The Wisdom of Not Knowing
An Interview with Christopher Phillips, author of Socrates Café
“The one thing Socrates knew beyond a shadow of a doubt was that he didn’t know anything beyond a shadow of a doubt.”
Last week we learned from Ronald Gross in Socrates’ Way
that one of the seven master keys for making maximum use of one’s mind is to ask great questions. He recommends asking “open” questions which invite discussion, rather than “closed” ones that can be answered “yes” or “no”. Gross, who describes Christopher Phillips’ launch of the Socrates Café idea in the early 1990s as a “stirring tale of Socratic self-examination and high purpose”, recommended his book. It provides additional exploration of the art of asking questions.
Questions can be posed and discussed with others, or they can be posed to oneself in order to deepen one’s self-understanding or to stimulate one’s imagination.
In Socrates Café
author Christopher Phillips says that reflective examination can show us that some of our errors stem from inaccurate knowledge, some from faulty reasoning and others from careless use of language. Socrates would advise us to never stop looking and thinking. What he calls intentional ignorance results from not thinking. We will be more intelligently informed and wiser if we look and think, and if we listen to and think about others’ perspectives on what they observe and think.
Christopher Phillips describes how in the early 1990s he became disturbed by his perception that people had become pervasively self-absorbed and intolerant, (“what’s in it for me?”), and that there was a growing sense in American society of pessimistic fatalism and helplessness. He was concerned because these same symptoms preceded some of the bleakest periods in human history. He began thinking about his own purpose in life which resulted in what he describes as an epiphany.

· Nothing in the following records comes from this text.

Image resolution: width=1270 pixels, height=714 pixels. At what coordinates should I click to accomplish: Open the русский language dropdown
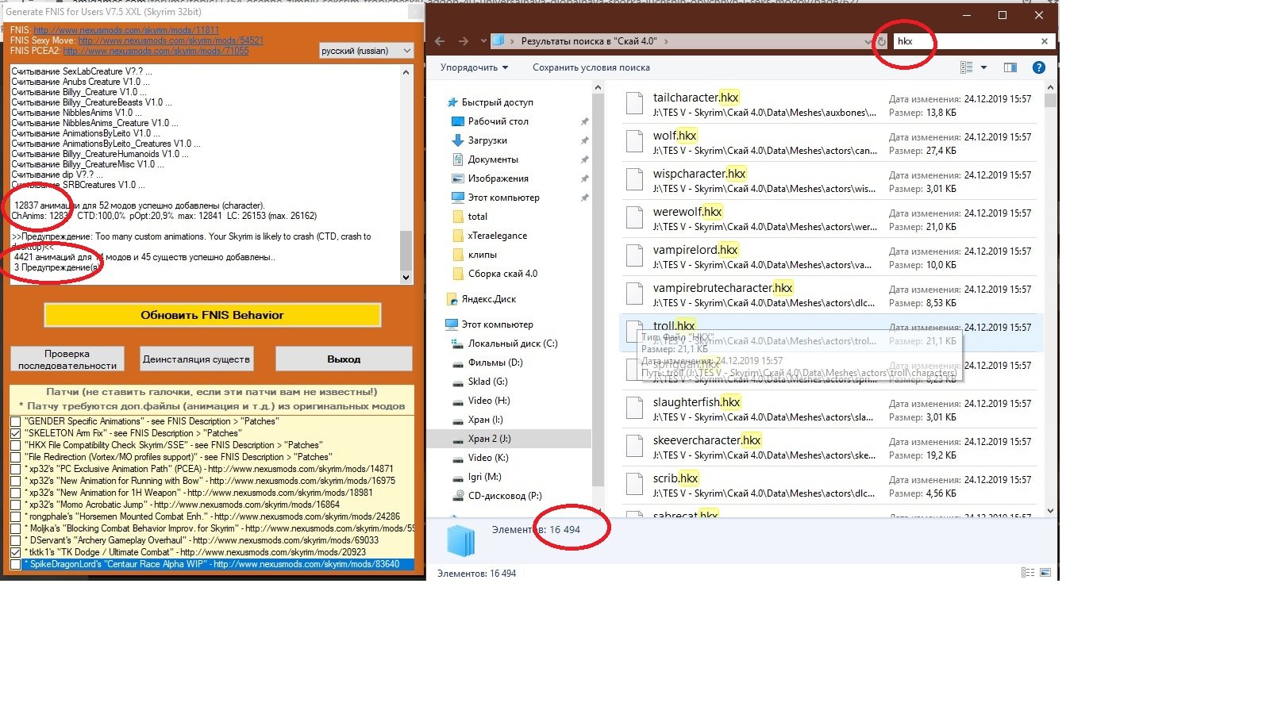click(366, 51)
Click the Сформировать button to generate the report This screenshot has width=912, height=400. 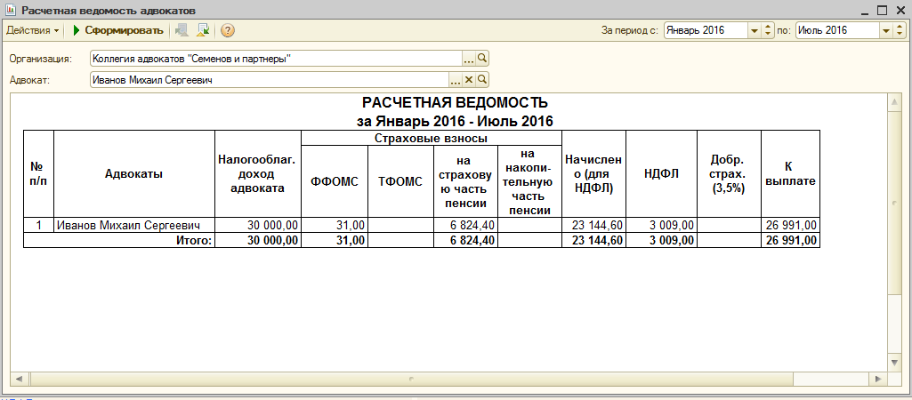click(x=117, y=30)
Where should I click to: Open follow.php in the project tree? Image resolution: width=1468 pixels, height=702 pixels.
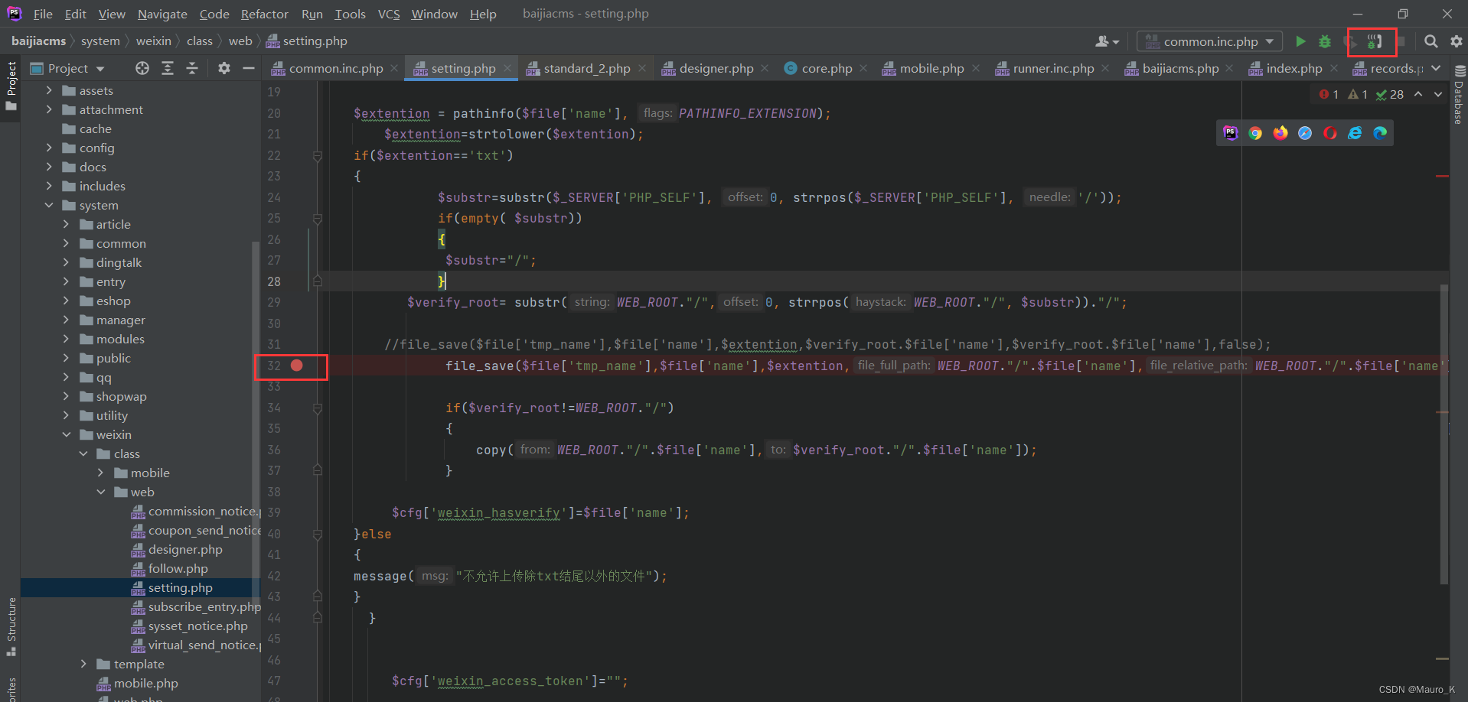click(x=178, y=568)
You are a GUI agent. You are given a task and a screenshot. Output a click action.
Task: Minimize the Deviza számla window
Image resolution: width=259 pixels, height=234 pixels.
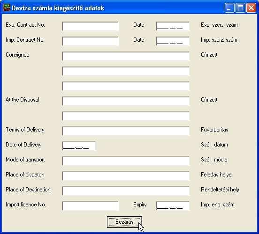click(x=229, y=7)
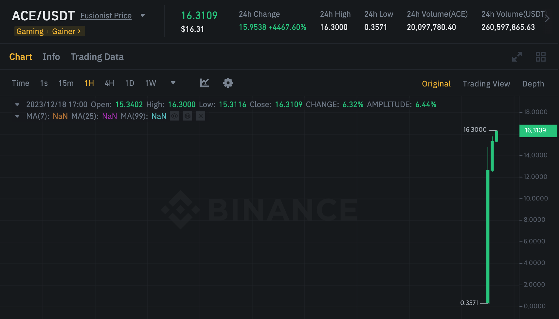Expand chart to fullscreen
Image resolution: width=559 pixels, height=319 pixels.
pos(517,57)
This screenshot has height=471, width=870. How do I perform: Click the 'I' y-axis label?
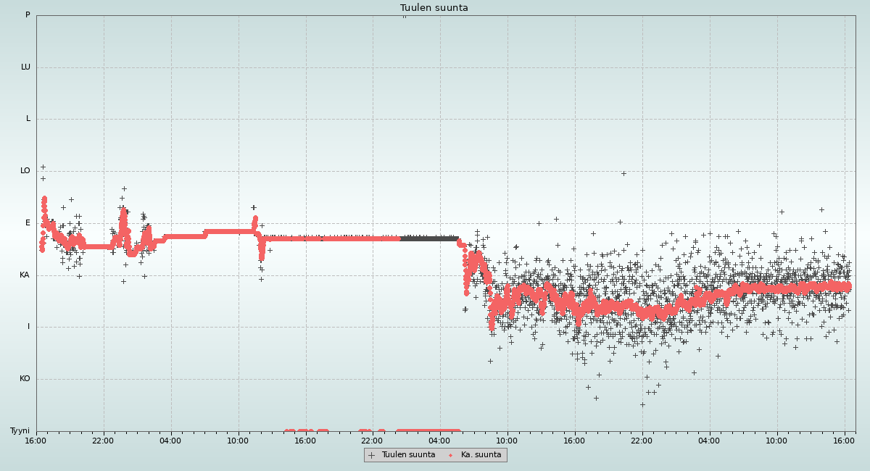click(x=29, y=327)
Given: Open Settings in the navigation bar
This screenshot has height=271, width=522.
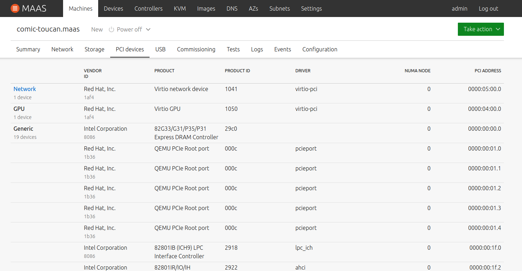Looking at the screenshot, I should click(311, 9).
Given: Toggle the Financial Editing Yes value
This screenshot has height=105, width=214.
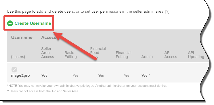Looking at the screenshot, I should tap(127, 76).
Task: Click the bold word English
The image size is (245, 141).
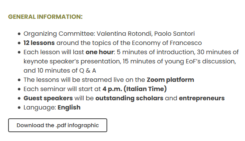Action: pos(69,108)
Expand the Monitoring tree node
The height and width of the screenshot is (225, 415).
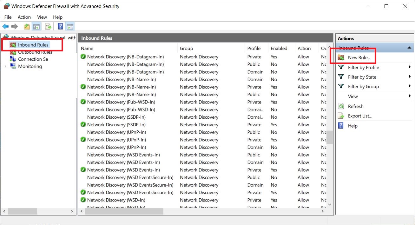tap(5, 66)
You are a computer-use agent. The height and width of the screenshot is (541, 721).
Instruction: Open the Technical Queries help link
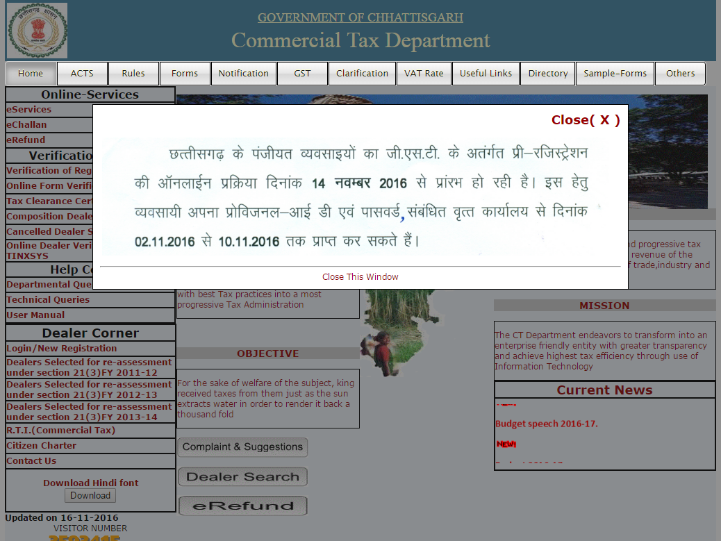tap(48, 300)
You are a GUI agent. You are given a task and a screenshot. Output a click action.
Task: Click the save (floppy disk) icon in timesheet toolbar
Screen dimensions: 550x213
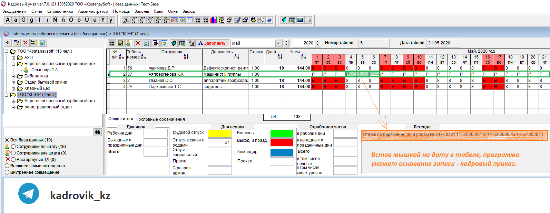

He wanted to be a philosopher like Socrates and to have Socratic dialogues. The goal: to affect the world positively by affecting individuals positively through “the Socratic quest for honesty” which gives peoples’ lives “added depth and meaning and dimension”. He started the first Socrates Café in a bookstore and the movement has grown from there. A Café can take place anywhere two or more people can meet to engage in dialogue, and, as pointed out last week, anyone can start one.
Phillips offers guidelines for leading discussions in his Socrates Café style. These should be of interest to IdeaConnection’s experienced facilitators and team leaders
when they are facilitating experts in the Inventor ThinkSpace™ or elsewhere, as well as to anyone wanting to enrich their personal or professional lives:
- Let the group know that putting others down is taboo. Respect the ideas of each participant. Be open to what each participant has to say even if you disagree with them.
- Encourage participants to provide specific examples to back up what they take to be a universally accepted view—perspectives should be supported with reasoned views.
- Question the perspectives offered by others and examine perceived logical inconsistencies
- Ensure everyone has a chance to participate. Don’t just have a dialogue between the facilitator and one participant.
- Be receptive to unexpected and unfamiliar responses—don’t steer the dialogue in a preconceived direction.
- Don’t pressure participants to respond or put them on the spot in a manner that makes them uncomfortable.
- Don’t strive for consensus.
- Don’t try to bring the discussion to an artificial conclusion. A Socrates Café has been successful when participants leave the discussion with more questions than they had at the beginning.
This may be difficult for some. Whether it is human nature or a result of our cultures we tend to like answers and certainty. Unfortunately, as soon as we are certain of something our minds are closed about it. History is full of examples of “certainties” that were overturned by later discoveries—like the flatness of the earth, or the rotation of the sun around the earth. Hitler was certain. One of our current dominant certainties is of the need to continue to look for, harvest and use fossil fuels, when future history, if there is one, will show us that what we really need to be doing is using our intellectual, financial and industrial resources to develop sustainable energy sources as quickly as possible.
The above are weighty universal issues, but our relatively small individual personal and professional issues operate the same way. A certainty is a finished idea. A closed door, dead and stale. An open enquiring mind allows us to keep learning and advancing, to stay vitally alive and hopefully to recognize truth if it decides to put in an appearance.